_WHAT THIS TASK INVOLVES_
Among the lines below, copy exactly those from the one with "Log in to post a comment (115, 2497)" through the one with "Цены (19, 17)", counting both ends.

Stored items
※ ※ ※
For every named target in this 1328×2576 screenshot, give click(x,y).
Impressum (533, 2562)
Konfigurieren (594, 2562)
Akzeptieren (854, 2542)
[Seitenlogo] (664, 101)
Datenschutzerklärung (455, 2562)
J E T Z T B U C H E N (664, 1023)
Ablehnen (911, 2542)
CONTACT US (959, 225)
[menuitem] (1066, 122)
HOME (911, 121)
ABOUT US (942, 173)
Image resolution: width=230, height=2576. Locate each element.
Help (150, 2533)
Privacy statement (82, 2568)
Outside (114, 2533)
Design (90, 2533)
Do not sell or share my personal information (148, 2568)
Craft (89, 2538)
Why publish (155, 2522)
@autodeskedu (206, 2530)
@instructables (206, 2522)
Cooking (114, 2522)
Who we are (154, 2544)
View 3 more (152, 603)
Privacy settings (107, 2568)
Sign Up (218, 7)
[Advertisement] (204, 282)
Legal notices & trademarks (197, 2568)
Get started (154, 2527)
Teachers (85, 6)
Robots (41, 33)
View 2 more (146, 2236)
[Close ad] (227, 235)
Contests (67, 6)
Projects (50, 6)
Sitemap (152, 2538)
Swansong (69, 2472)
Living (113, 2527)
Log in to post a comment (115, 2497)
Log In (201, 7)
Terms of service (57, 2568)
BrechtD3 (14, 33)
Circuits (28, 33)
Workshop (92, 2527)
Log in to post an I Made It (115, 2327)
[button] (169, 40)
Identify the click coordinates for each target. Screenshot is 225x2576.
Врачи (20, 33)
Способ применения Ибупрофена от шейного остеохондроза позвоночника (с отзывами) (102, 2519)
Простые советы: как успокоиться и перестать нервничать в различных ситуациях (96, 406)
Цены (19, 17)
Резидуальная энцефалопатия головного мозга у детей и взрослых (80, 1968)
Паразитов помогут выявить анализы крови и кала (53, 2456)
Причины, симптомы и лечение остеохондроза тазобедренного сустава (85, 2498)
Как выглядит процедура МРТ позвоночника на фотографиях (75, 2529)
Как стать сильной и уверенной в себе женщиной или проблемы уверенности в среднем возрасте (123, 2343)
※ ※ ※
_ANSWER_
Log in to post a comment (115, 2497)
Log In (201, 7)
Terms of service (57, 2568)
BrechtD3 (14, 33)
Circuits (28, 33)
Workshop (92, 2527)
Log in to post an I Made It (115, 2327)
[button] (169, 40)
Identify the click coordinates for each target. Screenshot is 225x2576.
Врачи (20, 33)
Способ применения Ибупрофена от шейного остеохондроза позвоночника (с отзывами) (102, 2519)
Простые советы: как успокоиться и перестать нервничать в различных ситуациях (96, 406)
Цены (19, 17)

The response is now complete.